# Exercise aim:
Please rewrite the items below, putting "Find an element on the screen" wherever "Locate an element on the screen" occurs and keeping everything else the same.

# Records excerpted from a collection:
'''
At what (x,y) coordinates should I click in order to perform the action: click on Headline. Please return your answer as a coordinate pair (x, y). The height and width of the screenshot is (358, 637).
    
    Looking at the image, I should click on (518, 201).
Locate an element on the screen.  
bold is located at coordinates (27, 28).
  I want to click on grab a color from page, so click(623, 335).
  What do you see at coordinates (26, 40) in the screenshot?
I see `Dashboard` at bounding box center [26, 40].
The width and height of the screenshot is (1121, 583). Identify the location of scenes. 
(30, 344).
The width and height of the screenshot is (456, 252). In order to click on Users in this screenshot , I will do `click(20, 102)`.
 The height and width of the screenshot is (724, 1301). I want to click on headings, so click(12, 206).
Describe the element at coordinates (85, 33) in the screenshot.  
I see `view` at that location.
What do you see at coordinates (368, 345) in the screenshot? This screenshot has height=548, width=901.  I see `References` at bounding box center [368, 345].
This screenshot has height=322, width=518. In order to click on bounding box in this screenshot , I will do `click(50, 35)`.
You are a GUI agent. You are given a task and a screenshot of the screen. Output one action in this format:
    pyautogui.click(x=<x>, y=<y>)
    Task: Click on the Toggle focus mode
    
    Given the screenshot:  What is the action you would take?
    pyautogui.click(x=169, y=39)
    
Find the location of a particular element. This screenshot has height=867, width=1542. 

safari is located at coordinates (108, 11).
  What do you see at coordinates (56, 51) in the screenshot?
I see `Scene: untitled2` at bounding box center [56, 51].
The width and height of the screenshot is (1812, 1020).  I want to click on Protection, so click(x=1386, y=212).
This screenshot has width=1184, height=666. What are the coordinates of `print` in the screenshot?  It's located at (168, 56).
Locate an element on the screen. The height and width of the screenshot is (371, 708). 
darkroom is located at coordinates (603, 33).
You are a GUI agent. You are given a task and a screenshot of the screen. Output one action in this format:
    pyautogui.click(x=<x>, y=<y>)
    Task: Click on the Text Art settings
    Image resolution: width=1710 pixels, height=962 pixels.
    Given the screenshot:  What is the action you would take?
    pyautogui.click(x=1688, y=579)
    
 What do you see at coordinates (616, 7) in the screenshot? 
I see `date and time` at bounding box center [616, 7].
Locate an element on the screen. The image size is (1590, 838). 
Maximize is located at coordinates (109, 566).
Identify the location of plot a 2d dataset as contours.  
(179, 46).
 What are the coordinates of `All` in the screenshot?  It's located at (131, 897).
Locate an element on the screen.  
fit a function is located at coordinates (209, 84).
'''
# Solution to the exercise:
At what (x,y) coordinates should I click in order to perform the action: click on Headline. Please return your answer as a coordinate pair (x, y). The height and width of the screenshot is (358, 637).
    
    Looking at the image, I should click on (518, 201).
Find an element on the screen.  
bold is located at coordinates (27, 28).
  I want to click on grab a color from page, so click(623, 335).
  What do you see at coordinates (26, 40) in the screenshot?
I see `Dashboard` at bounding box center [26, 40].
The width and height of the screenshot is (1121, 583). Identify the location of scenes. 
(30, 344).
The width and height of the screenshot is (456, 252). In order to click on Users in this screenshot , I will do `click(20, 102)`.
 The height and width of the screenshot is (724, 1301). I want to click on headings, so click(12, 206).
Describe the element at coordinates (85, 33) in the screenshot.  
I see `view` at that location.
What do you see at coordinates (368, 345) in the screenshot? This screenshot has height=548, width=901.  I see `References` at bounding box center [368, 345].
This screenshot has height=322, width=518. In order to click on bounding box in this screenshot , I will do `click(50, 35)`.
You are a GUI agent. You are given a task and a screenshot of the screen. Output one action in this format:
    pyautogui.click(x=<x>, y=<y>)
    Task: Click on the Toggle focus mode
    
    Given the screenshot:  What is the action you would take?
    pyautogui.click(x=169, y=39)
    
Find the location of a particular element. This screenshot has height=867, width=1542. 

safari is located at coordinates (108, 11).
  What do you see at coordinates (56, 51) in the screenshot?
I see `Scene: untitled2` at bounding box center [56, 51].
The width and height of the screenshot is (1812, 1020).  I want to click on Protection, so click(x=1386, y=212).
This screenshot has width=1184, height=666. What are the coordinates of `print` in the screenshot?  It's located at (168, 56).
Find an element on the screen. The height and width of the screenshot is (371, 708). 
darkroom is located at coordinates (603, 33).
You are a GUI agent. You are given a task and a screenshot of the screen. Output one action in this format:
    pyautogui.click(x=<x>, y=<y>)
    Task: Click on the Text Art settings
    Image resolution: width=1710 pixels, height=962 pixels.
    Given the screenshot:  What is the action you would take?
    pyautogui.click(x=1688, y=579)
    
 What do you see at coordinates (616, 7) in the screenshot? 
I see `date and time` at bounding box center [616, 7].
Find an element on the screen. The image size is (1590, 838). 
Maximize is located at coordinates (109, 566).
Identify the location of plot a 2d dataset as contours.  
(179, 46).
 What are the coordinates of `All` in the screenshot?  It's located at (131, 897).
Find an element on the screen.  
fit a function is located at coordinates (209, 84).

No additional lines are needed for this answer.